Back at his cube, McManus lights a cigarette. Interns stare in mock horror, fake cough. Fuck 'em. Too young to know their assholes from their elbows, much less judge. Besides, he's been trying to quit, goddamn Camel girls following him to every watering hole he frequents.
He looks over his questions again, feels nauseated. Terrible, and he knows it. In 10 minutes he'll be on the phone with a literary giant, Richard Price, and he's coming with this weak shit? He hiccups, pickled cauliflower resting a third of the way up his esophagus before deciding to go easy on him, cut him a break, and head back down south. He sips coffee from a cup, his eighth this morning.
McManus stares at Price's picture on his desk, Price's hang-dog eyes lurking at him from the cover of the New York Times Book Review.
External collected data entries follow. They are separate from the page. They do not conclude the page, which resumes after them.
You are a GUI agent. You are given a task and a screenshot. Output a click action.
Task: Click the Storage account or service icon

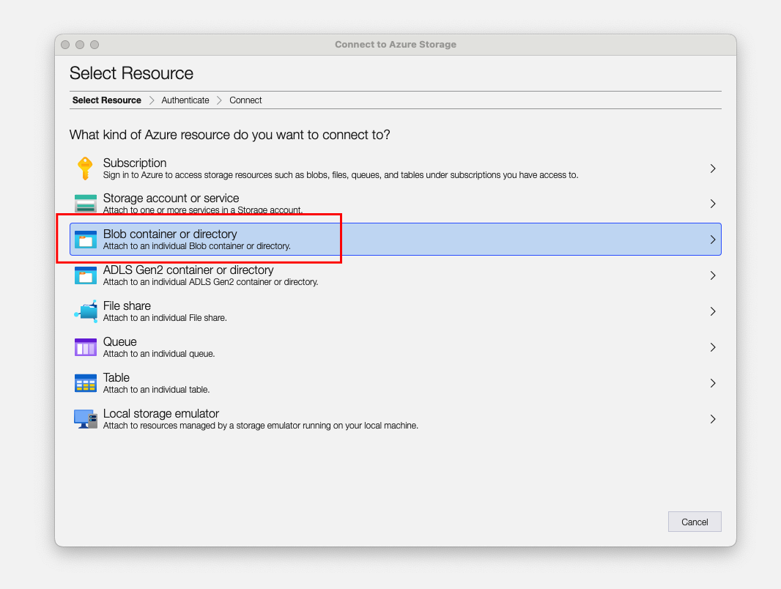[85, 204]
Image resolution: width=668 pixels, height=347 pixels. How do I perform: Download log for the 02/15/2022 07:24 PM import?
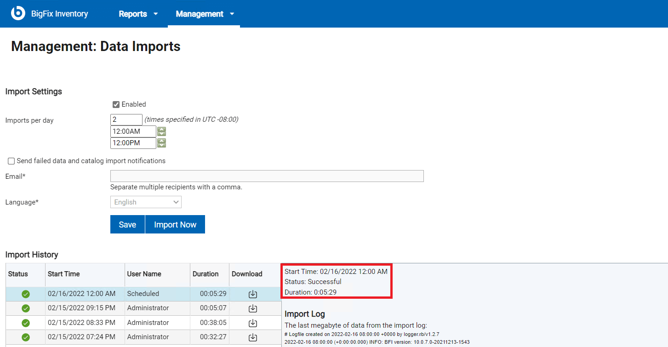coord(252,337)
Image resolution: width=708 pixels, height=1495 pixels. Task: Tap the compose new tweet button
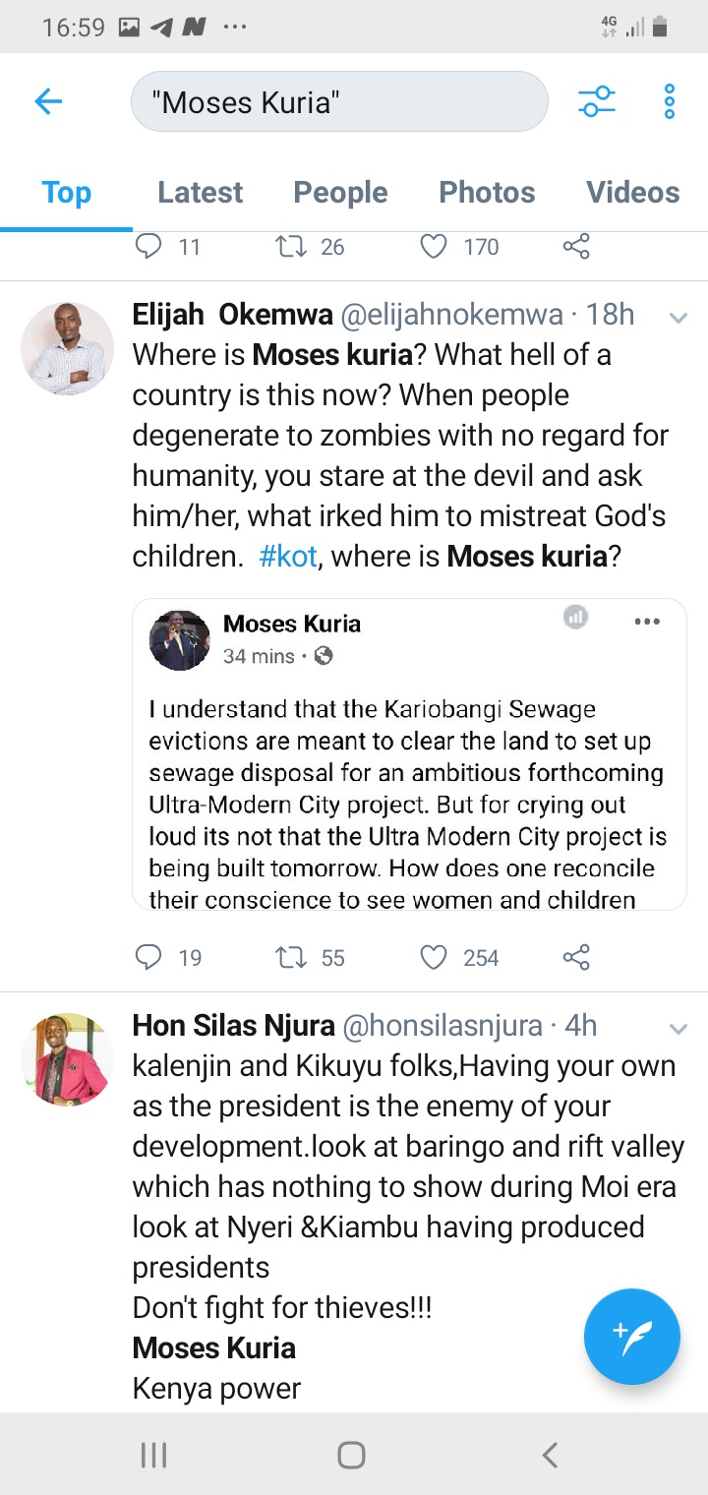coord(631,1336)
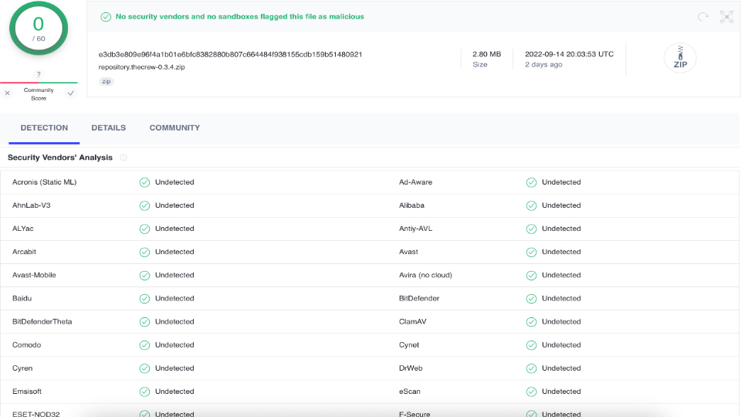Click the zip tag label
741x417 pixels.
click(107, 81)
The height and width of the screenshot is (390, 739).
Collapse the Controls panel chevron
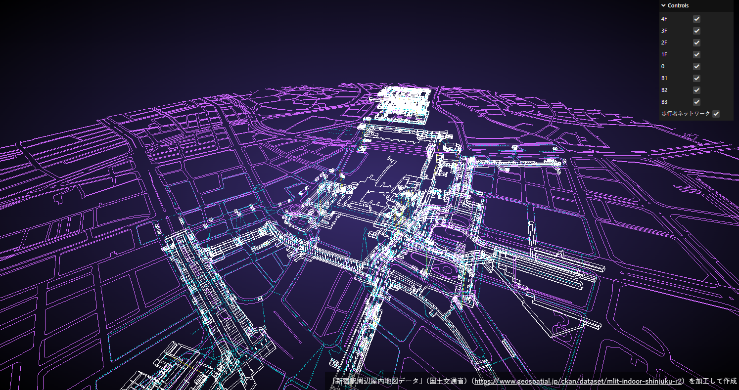[663, 5]
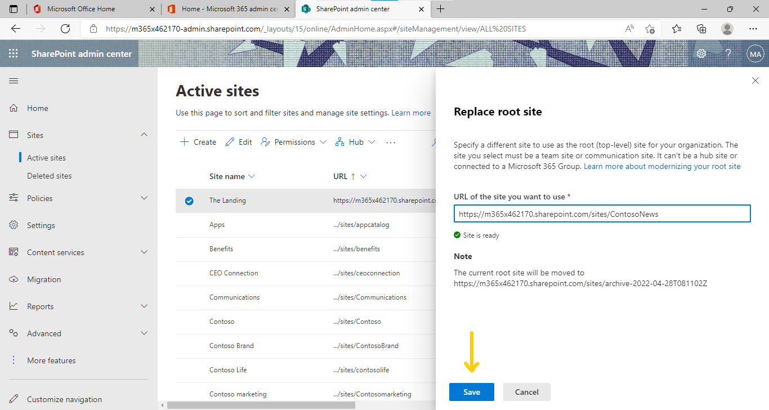Select Deleted sites in the left navigation

(x=50, y=175)
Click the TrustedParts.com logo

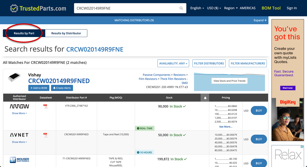(38, 8)
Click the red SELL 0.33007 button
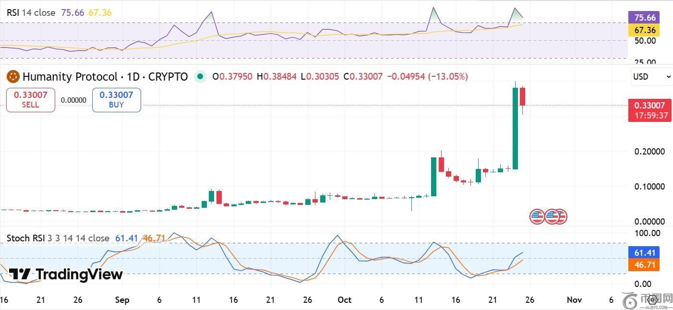Screen dimensions: 673x310 (x=31, y=100)
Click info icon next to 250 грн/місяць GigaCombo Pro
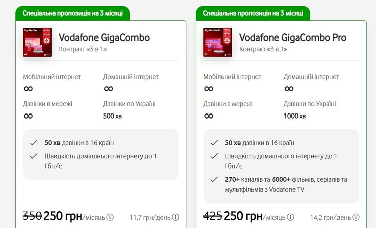Image resolution: width=376 pixels, height=228 pixels. pos(290,217)
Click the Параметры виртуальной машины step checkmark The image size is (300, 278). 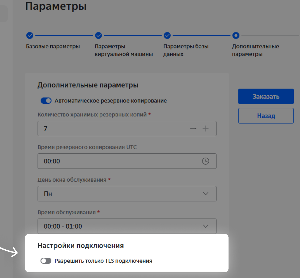coord(98,35)
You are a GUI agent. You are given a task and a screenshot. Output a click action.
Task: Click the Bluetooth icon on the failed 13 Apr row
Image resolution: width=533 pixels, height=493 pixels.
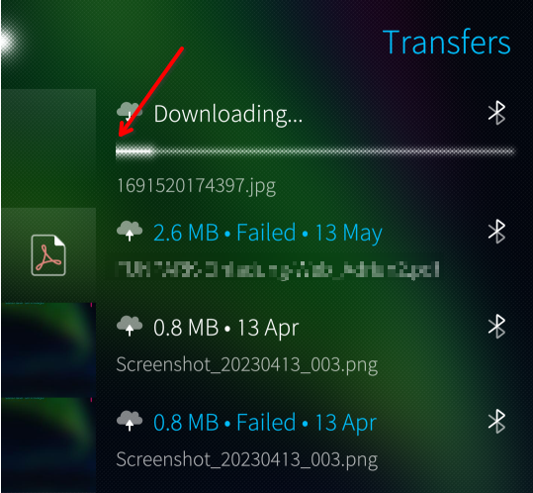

They'd just showered the guy's new book, his eighth, Lush Life, with the type of critical praise that's likely to make you go soft, start believing your own hype.
Thing is, Price deserves it.
He's been shitting gold since the nubile age of 24 when he wrote the critically heralded The Wanderers. Since then, you'd have to use both hands and one and a half feet to keep track of the guy's to-the-moon achievements--Bloodbrothers, Clockers, Freedomland, Samaritan, eps of the HBO series The Wire, Oscar-nominated screenplay for The Color of Money--highly regarded, all.
Eight minutes. Dry heave.
Lush Life is a hardbound hand-tossed literary grenade. McManus read its 455 pages over the weekend, living in it for eight and nine hours at a time like he'd punched a clock. The book is the story of Eric Cash, a failed writer/actor/everything who's given up the ghost on his dreams, has begun to begrudgingly accept his fate as a manager at a restaurant called Berkmann's on the Lower East Side of Manhattan.
Every three weeks or so a new boatload of dreamers--all Bambi-eyed and innocent--comes drifting into Berkmann's doors looking for employ, each one a cruel reminder of Cash's Big Plan gone RIP.
Cash, 35, finds himself fuming with discontent more and more often, especially around Ike Marcus, Berkmann's new, young, confident, hot-shot bartender. The two, by chance, wind up whetting their whistles at the same bar after work, decide to make a night of it. They're robbed. Cash gets away clean. Marcus not so much. His last spoken words, "Not tonight, my man." Fuck he think this is, the movies?
Six minutes.
The investigation that follows takes us behind the doors of NYPD's eighth precinct, where bullshit rolls downhill at the speed of greased lightning and the only thing keeping pace is ineptitude. The detectives assigned to the case--a woman cop named Yolanda and an Irishman named Matty Clark--follow non-leads into housing projects, Asian "boat houses," Jewish delis and all through the bowels of the very diverse LES where--along the trail--we pick a couple berries off the hoodlum bush; young boys with tough-as-leather exteriors but soft-as-silk guts, none of them as captivating as Tristan, a 15-year-old with a stepfather so abusive he'd rather piss out his fourth-story bedroom window than cross the path of the man's La-Z-Boy.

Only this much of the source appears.